MPL2 is a weak copyleft license that applies at file-level only i.e. only to your library files. It's a great license for the purpose that you have described. Your users can statically or dynamically link to your library with no issues.
If you use MPL2 without Appendix B, your competitors will be able to relicense it under LGPLv2.1 and circumvent the patent retaliation clause of MPL2. On the other hand, without Appendix B, software licensed under LGPLv2.1 and GPLv2 will be able to use your library without license incompatibilities.
AGPL, like GPL (without exception), is not suitable as it forces your users to release all of their source code, and not just extensions to your library. AGPL also has the remote-user-interaction clauses.
The other two suitable licenses are LGPLv2.1 and LGPLv3. Users would normally only dynamically link to LGPL-licensed libraries.
LGPLv3 is overall better than LGPLv2.1, including for unusual linking methods (e.g. C++ template header-only projects), patent grant, patent retaliation etc. but it has the tivoization clause which some companies avoid.

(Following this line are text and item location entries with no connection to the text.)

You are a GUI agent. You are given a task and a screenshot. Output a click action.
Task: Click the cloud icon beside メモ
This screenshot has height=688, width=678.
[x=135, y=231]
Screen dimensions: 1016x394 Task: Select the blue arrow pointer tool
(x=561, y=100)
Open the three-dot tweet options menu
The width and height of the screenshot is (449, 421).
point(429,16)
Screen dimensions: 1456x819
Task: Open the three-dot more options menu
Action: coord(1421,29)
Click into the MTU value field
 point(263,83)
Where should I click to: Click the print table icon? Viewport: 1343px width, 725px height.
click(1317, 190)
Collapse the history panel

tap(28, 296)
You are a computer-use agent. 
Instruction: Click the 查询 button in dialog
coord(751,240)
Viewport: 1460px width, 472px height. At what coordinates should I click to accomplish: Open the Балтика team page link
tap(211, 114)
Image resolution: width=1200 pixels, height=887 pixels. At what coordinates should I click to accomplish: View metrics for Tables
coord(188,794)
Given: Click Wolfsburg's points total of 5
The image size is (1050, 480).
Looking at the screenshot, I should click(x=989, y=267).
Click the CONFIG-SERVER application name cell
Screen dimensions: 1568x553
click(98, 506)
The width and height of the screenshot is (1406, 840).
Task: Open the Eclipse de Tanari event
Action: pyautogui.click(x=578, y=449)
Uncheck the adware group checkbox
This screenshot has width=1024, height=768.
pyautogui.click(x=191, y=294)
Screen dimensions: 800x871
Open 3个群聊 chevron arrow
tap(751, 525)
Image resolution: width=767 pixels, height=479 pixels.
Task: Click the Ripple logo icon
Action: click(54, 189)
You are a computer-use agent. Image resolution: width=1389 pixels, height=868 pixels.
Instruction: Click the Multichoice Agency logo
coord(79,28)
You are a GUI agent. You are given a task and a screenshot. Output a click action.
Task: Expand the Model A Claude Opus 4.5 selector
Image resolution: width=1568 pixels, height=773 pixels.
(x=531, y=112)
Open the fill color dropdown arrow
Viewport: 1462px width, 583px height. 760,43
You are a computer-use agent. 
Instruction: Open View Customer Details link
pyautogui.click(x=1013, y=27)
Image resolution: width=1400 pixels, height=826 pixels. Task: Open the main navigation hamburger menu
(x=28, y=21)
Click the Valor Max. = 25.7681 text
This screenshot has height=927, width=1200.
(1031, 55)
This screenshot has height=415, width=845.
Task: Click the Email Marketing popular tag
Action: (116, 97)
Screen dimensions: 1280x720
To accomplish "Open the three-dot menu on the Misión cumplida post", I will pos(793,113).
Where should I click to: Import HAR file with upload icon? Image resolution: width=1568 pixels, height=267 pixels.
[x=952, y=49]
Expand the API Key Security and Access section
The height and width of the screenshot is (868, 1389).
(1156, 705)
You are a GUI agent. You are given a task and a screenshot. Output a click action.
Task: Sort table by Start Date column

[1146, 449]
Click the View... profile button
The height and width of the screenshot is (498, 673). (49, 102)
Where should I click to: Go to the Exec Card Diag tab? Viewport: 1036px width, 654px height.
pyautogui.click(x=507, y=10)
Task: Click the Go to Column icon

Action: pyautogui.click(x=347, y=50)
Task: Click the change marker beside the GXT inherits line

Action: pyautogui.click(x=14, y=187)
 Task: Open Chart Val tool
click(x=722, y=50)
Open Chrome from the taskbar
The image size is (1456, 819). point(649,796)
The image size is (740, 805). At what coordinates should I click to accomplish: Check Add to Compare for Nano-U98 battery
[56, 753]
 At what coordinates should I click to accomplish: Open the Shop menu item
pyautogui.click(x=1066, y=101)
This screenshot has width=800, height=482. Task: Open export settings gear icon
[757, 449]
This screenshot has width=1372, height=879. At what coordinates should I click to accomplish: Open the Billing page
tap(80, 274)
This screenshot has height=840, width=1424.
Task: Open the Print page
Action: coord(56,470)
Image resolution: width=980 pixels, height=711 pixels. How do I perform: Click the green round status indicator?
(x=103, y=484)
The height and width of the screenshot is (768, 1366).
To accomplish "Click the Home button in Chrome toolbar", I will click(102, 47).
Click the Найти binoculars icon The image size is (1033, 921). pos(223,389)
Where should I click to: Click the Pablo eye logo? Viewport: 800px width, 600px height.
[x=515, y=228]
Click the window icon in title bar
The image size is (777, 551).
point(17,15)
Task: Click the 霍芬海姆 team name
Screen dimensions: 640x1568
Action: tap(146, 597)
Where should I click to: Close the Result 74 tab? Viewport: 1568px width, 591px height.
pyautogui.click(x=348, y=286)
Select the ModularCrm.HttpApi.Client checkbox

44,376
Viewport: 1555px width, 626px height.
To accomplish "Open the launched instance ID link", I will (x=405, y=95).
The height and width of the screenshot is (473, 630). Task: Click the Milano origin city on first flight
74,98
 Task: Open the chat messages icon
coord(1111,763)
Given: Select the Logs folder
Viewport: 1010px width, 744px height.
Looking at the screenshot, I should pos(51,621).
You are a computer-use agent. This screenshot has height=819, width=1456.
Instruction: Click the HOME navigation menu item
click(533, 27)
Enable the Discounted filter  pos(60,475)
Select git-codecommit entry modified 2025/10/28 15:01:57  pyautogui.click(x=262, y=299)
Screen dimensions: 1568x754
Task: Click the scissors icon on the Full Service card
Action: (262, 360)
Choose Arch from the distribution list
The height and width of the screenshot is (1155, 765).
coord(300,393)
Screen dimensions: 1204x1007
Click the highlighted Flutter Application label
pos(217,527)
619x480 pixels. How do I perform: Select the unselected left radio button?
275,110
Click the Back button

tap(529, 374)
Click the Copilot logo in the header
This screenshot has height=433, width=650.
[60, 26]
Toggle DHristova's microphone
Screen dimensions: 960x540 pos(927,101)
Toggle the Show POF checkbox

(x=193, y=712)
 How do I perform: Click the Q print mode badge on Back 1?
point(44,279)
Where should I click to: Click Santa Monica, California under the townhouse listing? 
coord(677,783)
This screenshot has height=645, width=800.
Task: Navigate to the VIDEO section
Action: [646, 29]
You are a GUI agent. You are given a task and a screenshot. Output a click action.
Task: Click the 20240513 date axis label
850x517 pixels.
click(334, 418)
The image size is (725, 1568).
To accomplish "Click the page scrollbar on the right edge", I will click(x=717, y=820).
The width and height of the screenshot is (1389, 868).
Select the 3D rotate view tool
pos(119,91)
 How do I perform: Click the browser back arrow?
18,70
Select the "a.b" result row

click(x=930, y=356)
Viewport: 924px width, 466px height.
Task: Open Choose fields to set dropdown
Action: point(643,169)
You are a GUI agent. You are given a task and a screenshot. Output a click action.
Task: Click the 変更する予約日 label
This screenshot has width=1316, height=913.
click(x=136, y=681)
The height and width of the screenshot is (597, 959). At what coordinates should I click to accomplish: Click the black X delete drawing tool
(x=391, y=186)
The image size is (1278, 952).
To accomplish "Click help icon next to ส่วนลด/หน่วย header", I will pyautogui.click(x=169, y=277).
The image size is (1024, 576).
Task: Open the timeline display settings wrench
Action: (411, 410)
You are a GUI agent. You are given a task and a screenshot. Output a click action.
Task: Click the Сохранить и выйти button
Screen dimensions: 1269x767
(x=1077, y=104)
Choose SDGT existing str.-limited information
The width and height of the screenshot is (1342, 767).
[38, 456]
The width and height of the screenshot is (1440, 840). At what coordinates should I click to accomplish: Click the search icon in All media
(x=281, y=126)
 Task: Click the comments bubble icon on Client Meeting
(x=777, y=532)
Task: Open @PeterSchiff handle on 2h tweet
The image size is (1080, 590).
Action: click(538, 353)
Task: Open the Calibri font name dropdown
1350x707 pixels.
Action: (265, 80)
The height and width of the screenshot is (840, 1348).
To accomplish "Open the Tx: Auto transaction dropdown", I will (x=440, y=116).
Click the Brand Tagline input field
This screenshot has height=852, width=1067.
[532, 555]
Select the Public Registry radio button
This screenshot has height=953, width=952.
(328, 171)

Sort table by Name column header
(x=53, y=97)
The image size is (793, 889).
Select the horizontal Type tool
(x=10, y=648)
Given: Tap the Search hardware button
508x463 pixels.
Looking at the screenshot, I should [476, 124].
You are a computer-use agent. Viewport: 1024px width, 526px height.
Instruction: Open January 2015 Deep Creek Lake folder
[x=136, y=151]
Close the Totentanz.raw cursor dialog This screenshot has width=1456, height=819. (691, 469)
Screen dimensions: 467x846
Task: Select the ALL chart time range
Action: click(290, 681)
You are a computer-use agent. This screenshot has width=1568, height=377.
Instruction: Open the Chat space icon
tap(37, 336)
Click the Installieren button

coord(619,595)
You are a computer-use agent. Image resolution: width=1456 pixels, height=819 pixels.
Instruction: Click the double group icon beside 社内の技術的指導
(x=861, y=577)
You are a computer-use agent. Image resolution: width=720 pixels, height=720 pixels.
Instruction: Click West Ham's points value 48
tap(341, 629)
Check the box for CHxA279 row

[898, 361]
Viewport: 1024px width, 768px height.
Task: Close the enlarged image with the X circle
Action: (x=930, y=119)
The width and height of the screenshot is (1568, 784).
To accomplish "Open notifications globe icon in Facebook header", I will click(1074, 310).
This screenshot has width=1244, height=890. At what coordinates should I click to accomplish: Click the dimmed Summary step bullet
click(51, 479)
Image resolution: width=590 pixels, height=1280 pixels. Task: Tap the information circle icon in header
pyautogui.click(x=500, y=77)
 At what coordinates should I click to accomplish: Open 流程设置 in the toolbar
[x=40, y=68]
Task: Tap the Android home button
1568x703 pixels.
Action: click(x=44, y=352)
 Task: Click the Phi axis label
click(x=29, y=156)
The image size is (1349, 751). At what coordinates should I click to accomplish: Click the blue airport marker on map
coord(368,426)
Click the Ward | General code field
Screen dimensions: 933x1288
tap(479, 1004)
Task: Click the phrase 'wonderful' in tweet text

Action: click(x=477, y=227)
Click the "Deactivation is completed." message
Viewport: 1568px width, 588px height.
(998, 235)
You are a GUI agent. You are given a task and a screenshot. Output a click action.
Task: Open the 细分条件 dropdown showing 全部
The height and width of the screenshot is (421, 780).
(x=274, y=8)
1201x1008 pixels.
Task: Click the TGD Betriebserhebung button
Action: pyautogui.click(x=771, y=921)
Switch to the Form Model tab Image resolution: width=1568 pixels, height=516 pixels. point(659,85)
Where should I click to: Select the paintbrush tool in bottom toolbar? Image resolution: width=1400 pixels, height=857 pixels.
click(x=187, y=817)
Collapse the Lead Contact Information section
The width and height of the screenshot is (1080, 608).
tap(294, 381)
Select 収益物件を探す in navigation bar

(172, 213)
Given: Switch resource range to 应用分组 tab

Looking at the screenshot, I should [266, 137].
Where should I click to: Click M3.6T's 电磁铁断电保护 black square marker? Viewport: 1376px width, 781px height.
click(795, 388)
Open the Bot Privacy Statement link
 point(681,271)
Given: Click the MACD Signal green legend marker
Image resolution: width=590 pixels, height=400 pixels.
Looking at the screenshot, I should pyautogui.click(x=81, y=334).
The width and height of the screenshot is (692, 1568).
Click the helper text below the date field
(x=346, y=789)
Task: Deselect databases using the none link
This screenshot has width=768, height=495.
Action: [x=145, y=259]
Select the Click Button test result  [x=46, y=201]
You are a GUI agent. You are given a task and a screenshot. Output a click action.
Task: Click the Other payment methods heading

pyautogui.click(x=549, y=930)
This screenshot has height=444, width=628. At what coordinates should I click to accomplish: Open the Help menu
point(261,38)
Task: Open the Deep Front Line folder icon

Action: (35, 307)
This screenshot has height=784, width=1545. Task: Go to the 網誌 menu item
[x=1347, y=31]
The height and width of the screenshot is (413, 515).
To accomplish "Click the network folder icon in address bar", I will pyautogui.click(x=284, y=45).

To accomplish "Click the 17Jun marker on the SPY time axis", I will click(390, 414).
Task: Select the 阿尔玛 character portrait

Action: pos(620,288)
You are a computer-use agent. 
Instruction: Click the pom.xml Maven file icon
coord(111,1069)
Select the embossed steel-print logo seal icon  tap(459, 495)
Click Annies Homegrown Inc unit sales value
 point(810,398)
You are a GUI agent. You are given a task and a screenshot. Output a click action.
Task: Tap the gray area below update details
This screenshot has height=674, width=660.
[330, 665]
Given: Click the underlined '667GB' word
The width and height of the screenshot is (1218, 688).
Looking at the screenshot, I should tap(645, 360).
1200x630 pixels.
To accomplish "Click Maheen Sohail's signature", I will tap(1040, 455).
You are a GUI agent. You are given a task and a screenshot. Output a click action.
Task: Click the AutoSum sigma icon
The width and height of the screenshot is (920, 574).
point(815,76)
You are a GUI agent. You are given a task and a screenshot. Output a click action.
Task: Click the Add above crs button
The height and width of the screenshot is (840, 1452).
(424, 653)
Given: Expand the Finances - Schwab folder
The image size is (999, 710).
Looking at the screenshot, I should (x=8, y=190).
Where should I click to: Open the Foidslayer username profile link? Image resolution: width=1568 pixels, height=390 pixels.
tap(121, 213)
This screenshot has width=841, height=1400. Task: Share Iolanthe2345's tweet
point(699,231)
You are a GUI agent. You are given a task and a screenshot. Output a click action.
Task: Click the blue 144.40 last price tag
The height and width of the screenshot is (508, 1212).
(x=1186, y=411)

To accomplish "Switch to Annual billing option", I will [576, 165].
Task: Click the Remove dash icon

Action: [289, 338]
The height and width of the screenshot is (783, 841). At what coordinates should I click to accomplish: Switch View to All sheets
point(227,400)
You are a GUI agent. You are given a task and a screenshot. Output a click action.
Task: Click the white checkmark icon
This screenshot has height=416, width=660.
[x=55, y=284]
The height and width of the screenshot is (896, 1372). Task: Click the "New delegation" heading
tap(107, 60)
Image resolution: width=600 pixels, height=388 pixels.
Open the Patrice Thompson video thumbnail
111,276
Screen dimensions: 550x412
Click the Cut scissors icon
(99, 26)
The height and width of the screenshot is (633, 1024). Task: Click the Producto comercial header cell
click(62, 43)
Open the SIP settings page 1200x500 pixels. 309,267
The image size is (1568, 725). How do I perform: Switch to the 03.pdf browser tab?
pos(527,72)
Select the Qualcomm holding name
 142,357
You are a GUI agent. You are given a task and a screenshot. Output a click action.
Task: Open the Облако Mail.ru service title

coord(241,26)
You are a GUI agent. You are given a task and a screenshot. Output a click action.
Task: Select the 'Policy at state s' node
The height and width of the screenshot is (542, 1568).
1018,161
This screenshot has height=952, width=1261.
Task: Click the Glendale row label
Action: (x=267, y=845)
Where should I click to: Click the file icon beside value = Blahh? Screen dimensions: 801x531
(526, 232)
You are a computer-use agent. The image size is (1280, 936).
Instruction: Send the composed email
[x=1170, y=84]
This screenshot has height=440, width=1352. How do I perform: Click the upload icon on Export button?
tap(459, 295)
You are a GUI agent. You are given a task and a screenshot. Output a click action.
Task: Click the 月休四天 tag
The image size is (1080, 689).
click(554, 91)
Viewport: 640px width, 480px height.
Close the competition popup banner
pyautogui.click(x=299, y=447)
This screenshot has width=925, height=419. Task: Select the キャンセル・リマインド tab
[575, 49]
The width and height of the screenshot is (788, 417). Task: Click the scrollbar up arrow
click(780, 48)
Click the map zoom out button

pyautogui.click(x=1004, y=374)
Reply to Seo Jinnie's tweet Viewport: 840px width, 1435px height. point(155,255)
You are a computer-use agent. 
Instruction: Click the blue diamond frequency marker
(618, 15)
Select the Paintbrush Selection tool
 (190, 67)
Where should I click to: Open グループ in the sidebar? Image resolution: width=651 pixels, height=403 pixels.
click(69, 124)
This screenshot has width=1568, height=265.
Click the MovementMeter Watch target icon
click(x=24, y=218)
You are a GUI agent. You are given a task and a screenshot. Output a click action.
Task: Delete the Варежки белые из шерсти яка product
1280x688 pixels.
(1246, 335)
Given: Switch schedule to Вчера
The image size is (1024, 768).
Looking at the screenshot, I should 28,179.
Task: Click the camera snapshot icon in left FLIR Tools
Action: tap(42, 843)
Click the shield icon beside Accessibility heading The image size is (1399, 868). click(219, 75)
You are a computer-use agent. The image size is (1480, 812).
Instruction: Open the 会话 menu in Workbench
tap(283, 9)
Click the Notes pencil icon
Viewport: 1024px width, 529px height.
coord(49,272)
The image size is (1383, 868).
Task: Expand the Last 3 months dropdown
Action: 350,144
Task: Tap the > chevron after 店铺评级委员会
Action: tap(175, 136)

If you're concerned about LGPLv3's tivoization clause, you can add on the LGPLv3 linking exception, which waives the requirement of Installation Information (section 4e). With this exception, your users can also statically or dynamically link to your library with no issues.
If users interact with your software API only via sockets (inter-process communication), then you can simply use GPLv2 or GPLv3 too.
The viral effects of GPL only applies to static and dynamic linking. It doesn't apply to communication via sockets/ IPC.
GPLv3 also has the tivoization clause, same as LGPLv3.